Information supplied »
'''

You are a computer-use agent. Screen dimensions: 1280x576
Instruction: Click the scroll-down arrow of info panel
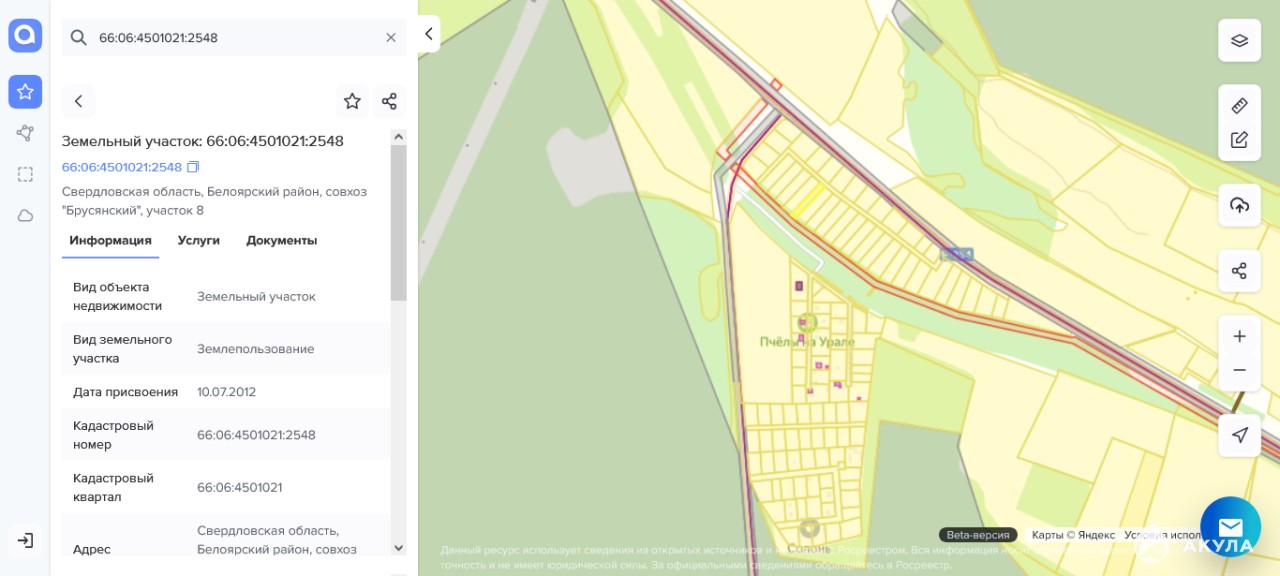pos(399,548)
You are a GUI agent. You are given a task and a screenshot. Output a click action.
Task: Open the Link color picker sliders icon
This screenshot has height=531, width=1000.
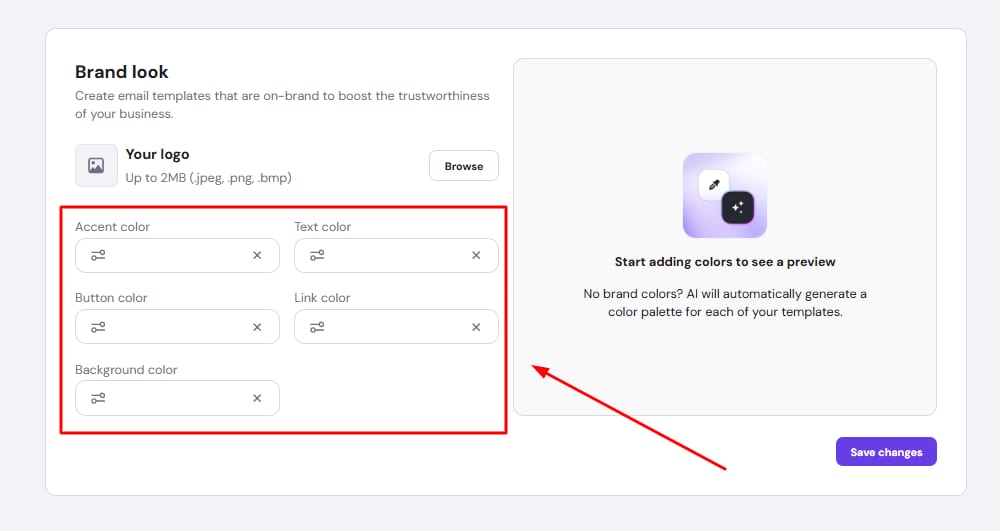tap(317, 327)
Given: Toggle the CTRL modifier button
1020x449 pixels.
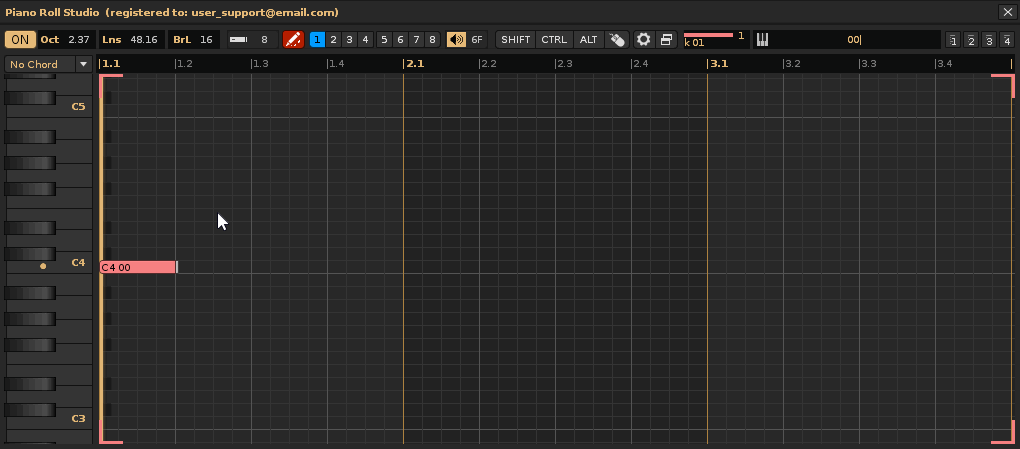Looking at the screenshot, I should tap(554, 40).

'''

Set problem »
Retype the listing above word for word and line for line, leaving out the pictures.

Response to the task »
You are a computer-use agent. Screen dimensions: 1280x576
Instruction: Click the scroll-down arrow of info panel
pos(399,548)
You are a GUI agent. You are given a task and a screenshot. Output a click action.
Task: Open the Link color picker sliders icon
This screenshot has height=531, width=1000.
tap(317, 327)
Given: Toggle the CTRL modifier button
1020x449 pixels.
Looking at the screenshot, I should tap(554, 40).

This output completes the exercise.